Taking care of the sick, learning what it means to love
By Andrea Tornielli
To say someone is incurable is not synonymous with “un-care-able”. This is the key to understand the Letter from the Congregation for the Doctrine of the Faith, Samaritanus Bonus whose topic is “the care of persons in the critical and terminal phases of life”.
Before the common loss of conscience regarding the value of life and amidst public debates often conditioned by individual cases that make the news, the document clearly underlines that “the uninfringeable value of life is a fundamental principle of the natural moral law and an essential foundation of the legal order”. Therefore, “we cannot directly choose to take the life of another, even if they request it.”
From this point of view, nothing new is presented in . The Church’s teaching has, in fact, repeatedly said no to any form of euthanasia or assisted suicide, and has explained that food and hydration are vital necessities to be guaranteed to the sick person. The magisterium has also expressed its opposition to so-called “aggressive medical treatment” because, in the case when imminent death is unavoidable, “it is lawful according to science and conscience to renounce treatments that provide only a precarious or painful extension of life”.

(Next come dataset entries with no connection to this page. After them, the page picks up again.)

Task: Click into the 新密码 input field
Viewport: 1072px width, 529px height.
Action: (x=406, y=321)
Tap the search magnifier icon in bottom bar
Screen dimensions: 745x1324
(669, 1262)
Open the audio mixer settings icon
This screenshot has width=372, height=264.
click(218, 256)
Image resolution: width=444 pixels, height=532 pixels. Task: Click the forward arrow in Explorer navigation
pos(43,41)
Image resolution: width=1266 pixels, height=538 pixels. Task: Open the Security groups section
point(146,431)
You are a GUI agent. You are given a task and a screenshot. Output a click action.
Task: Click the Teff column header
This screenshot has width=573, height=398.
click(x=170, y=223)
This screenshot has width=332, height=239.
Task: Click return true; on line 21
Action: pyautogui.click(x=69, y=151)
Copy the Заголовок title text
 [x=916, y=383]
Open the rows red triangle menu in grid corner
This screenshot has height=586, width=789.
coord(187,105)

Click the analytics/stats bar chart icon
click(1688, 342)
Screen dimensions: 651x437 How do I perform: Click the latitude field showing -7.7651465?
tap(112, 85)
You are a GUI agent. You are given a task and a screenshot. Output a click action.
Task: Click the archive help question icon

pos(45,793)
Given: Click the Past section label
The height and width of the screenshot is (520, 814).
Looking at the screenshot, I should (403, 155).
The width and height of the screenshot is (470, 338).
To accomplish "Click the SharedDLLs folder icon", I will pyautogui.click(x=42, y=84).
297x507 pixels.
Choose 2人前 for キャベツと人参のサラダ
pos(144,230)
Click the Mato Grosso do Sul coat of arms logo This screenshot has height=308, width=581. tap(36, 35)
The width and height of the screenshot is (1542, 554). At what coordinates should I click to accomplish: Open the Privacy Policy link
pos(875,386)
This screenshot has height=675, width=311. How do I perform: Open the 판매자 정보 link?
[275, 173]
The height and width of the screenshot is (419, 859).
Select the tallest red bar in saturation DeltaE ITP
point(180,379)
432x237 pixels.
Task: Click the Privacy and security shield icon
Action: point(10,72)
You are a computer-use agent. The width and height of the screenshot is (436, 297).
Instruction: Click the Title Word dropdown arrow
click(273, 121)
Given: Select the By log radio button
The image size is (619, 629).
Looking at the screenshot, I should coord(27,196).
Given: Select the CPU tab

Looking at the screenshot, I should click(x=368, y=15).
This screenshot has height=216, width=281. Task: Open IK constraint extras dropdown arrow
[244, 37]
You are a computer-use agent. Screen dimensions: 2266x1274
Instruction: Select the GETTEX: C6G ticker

The Letter, therefore, re-proposes now what the most recent Pontificates have taught. This is necessary due to ever more permissive legislation in this area. The novelty is the pastoral tones that can be heard on the pages that cover the accompaniment and care for patients in the final phase of their lives. Taking care of these persons cannot, in fact, ever be reduced to the medical perspective only. It recommends a “choral” presence so the patient can be accompanied with affection, the presence of loved ones, appropriate and proportionate treatments, and spiritual assistance. References to the family are significant, for the family “needs help and adequate resources”. State governments need to recognize the “family’s primary, fundamental and irreplaceable social function…providing resources and structures to support it”, the Letter states. Pope Francis recalls that the family “has always been the closest ‘hospital’”. Today, too, in many parts of the world, hospitals are the privilege of the few, and they are often far away.
In addition to reminding us of the many cases discussed in the media, Samaritanus bonus helps us look at the witness of those who suffer and those who care for them, to the many testimonies of love, sacrifice, dedication toward the terminally ill or people in comas or other states of unconsciousness, assisted by their mothers, fathers, children, grandchildren – experiences lived daily in silence, often amidst a thousand other difficulties.
In his autobiography, Cardinal Angelo Scola recounts an episode that happened years ago: “In the course of a pastoral visit in Venice, one day, while I was leaving a sick person’s house, the local pastor pointed out a gentleman with a discreet air, more or less my age. Three weeks prior, his seriously disabled son, who could not speak or walk, had died. It was this father who had lovingly taken care of him for over thirty years, assisting him day and night, comforting him with his constant presence. The only time he would leave was Sunday morning when he would go to Mass. Facing that person, I felt a certain embarrassment, but, as often happens with us priests, I felt it my duty to say something. ‘God will reward you’, I babbled, a bit out of it. Smiling broadly, that father responded, ‘Your Eminence, in reality I have already received so much from the Lord because He made me understand what it means to love’ ”.